Write out the stretch of lines below that begins at the line with "Instruction: Tap the 319 RE value" and ends at the line with "Click the circular", including both, exactly as given and nothing more.

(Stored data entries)
BEGIN
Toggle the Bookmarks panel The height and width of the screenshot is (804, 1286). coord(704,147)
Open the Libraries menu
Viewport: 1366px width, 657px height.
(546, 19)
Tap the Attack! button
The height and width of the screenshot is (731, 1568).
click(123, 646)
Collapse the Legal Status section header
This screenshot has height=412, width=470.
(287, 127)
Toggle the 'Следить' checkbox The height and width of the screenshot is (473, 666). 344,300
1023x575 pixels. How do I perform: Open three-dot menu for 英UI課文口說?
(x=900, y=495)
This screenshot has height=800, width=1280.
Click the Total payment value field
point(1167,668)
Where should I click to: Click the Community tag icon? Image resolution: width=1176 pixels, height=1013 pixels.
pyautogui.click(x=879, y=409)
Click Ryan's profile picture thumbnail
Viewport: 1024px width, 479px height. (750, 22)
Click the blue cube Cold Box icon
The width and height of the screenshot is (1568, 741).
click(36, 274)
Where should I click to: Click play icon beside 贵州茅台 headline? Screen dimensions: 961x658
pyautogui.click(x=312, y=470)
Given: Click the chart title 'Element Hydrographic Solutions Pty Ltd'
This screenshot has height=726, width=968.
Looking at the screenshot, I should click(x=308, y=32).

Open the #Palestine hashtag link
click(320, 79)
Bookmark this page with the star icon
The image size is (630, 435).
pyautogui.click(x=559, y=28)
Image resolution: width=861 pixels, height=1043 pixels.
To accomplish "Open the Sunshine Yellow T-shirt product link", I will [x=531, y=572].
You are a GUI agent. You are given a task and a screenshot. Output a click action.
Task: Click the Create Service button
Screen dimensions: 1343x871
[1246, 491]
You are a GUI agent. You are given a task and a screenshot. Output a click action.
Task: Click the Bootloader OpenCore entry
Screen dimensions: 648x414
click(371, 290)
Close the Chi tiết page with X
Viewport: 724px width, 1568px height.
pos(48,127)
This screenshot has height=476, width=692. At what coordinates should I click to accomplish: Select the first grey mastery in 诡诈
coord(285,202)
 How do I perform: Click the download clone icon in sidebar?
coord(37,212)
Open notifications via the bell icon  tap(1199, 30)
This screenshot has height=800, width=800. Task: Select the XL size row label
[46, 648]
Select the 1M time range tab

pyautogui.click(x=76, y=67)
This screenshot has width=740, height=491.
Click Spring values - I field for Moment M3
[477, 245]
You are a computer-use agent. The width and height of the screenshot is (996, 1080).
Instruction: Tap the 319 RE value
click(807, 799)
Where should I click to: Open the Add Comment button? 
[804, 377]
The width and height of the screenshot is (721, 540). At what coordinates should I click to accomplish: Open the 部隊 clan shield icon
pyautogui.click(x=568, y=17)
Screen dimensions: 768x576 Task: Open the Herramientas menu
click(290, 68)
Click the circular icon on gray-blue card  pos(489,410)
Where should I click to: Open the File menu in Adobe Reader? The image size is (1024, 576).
END
== Answer area ==
Instruction: Tap the 319 RE value
click(807, 799)
Where should I click to: Open the Add Comment button? 
[804, 377]
The width and height of the screenshot is (721, 540). At what coordinates should I click to accomplish: Open the 部隊 clan shield icon
pyautogui.click(x=568, y=17)
Screen dimensions: 768x576 Task: Open the Herramientas menu
click(290, 68)
Click the circular icon on gray-blue card  pos(489,410)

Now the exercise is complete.